Algunos operadores han vendido sus posiciones en divisas y comprado existencias materiales de oro, dijo Wainstein. El alza del metal atrae a más inversionistas de toda clase. Los compradores, asimismo, toman posesión del oro, en lugar de negociar contratos de futuros.

Diferentes tipos de inversionistas, desde fondos universitarios hasta particulares han estado comprando lingotes y monedas. Los operadores de bóvedas de seguridad están buscando más espacio para almacenar el metal precioso y contratando más personal para afrontar la mayor carga de trabajo.

El metal ha ascendido a pesar de las alzas en las tasas de interés del Banco Central Europeo y el Banco Popular de China a comienzos de abril. Una mayor tasa de interés significa un mayor retorno en efectivo y suele ser negativa para el oro, que no ofrece ningún retorno. El oro ha trepado a nuevos máximos en todas las monedas. Esta semana avanzó 1,2% en dólares, 0,9% en euros y 0,5% en libras esterlinas.

John Hummel, director de inversión de AIS Futures Management LLC, que administra unos US$500 millones en activos, dijo sentirse "extremadamente optimista sobre el oro". Alrededor de 80% de Tactical Asset Allocation Portfolio, un fondo de AIS de US$125 millones, está en oro.

Su argumento principal es que los bancos centrales y los inversionistas privados están recurriendo crecientemente al oro como reserva alternativa de valor mientras las monedas siguen cayendo. A finales de marzo, los bancos centrales del mundo tenían 27.219,8 toneladas de oro, un 11,3% de sus carteras totales de reservas, según el Consejo Mundial del Oro. El resto está en monedas de reserva como el dólar estadounidense. "En algún momento, los titulares extranjeros se negarán a aceptar mayores cantidades de deuda de EE.UU. o el dólar como moneda de reserva", dijo Hummel en una nota a inversionistas.

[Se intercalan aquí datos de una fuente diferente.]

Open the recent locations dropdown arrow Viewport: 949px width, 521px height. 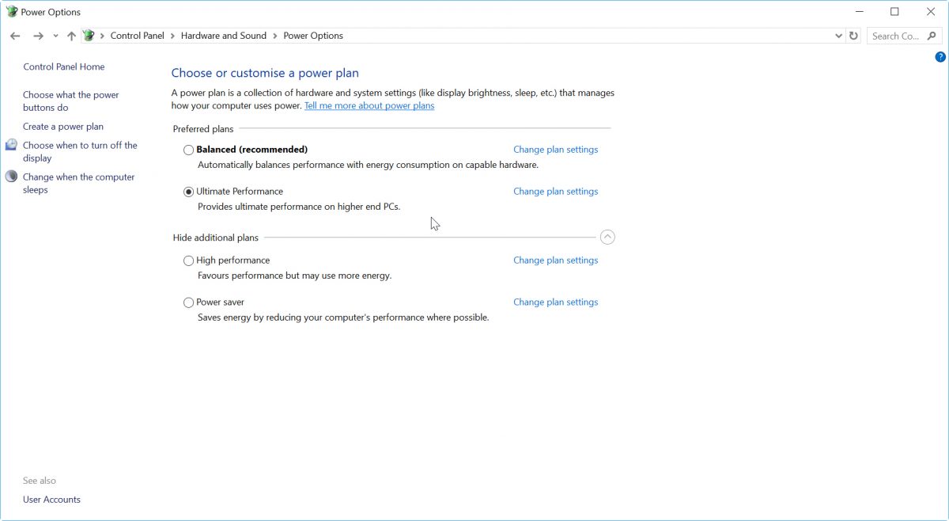click(x=55, y=36)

A estas alturas, el mayor riesgo para el oro no son las mayores tasas de interés sino el crecimiento y la estabilidad, dijo Daniel Brebner, director de investigación de metales de Deutsche Bank en Londres. El oro podría perder el atractivo si los inversionistas advierten un entorno de inversión más benigno, donde el crecimiento es sostenible sin un apoyo extraordinario de los gobiernos. Si ello ocurre, aseveró, "las razones de los inversionistas para trasladarse al oro comienzan a revertirse".

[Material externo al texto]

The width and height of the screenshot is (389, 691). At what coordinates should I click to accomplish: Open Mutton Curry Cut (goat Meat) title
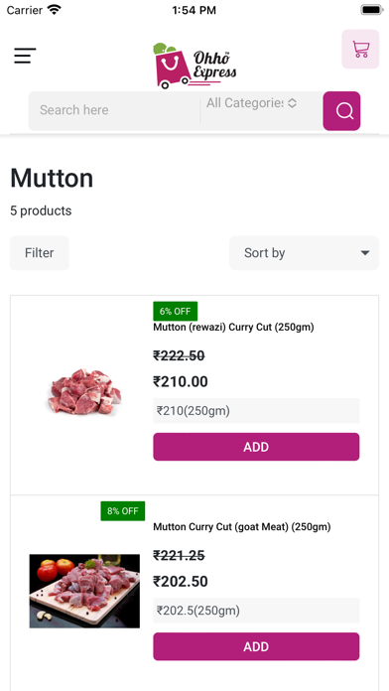[x=242, y=527]
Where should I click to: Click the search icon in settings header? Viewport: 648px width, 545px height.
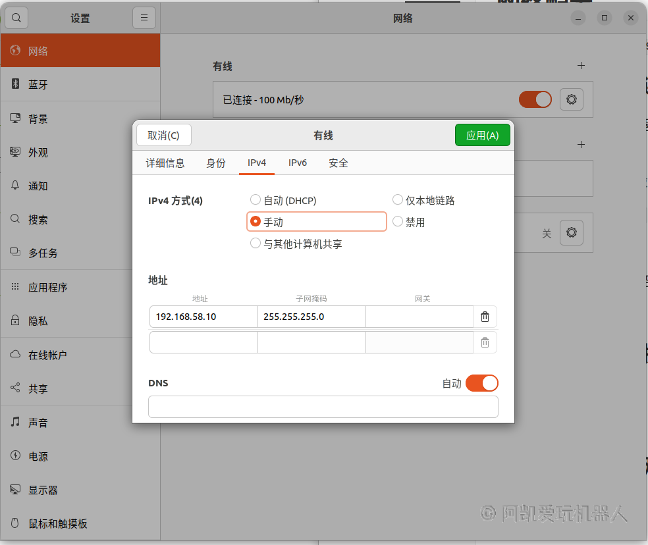(16, 18)
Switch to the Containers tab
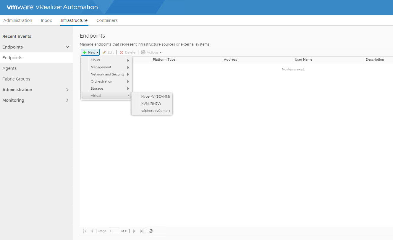 point(107,20)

Por ahora, la fiebre del oro sigue su marcha. "Toda esa gente que se perdió la oportunidad de comprar... está revitalizada y corriendo a él", afirma Robert Higgins, presidente ejecutivo de First State Depository LLC, operador de bóvedas de Delaware. Higgins ha contratado a tres personas en las últimas seis semanas y estudia iniciar un turno nocturno para responder todas las preguntas que le llegan.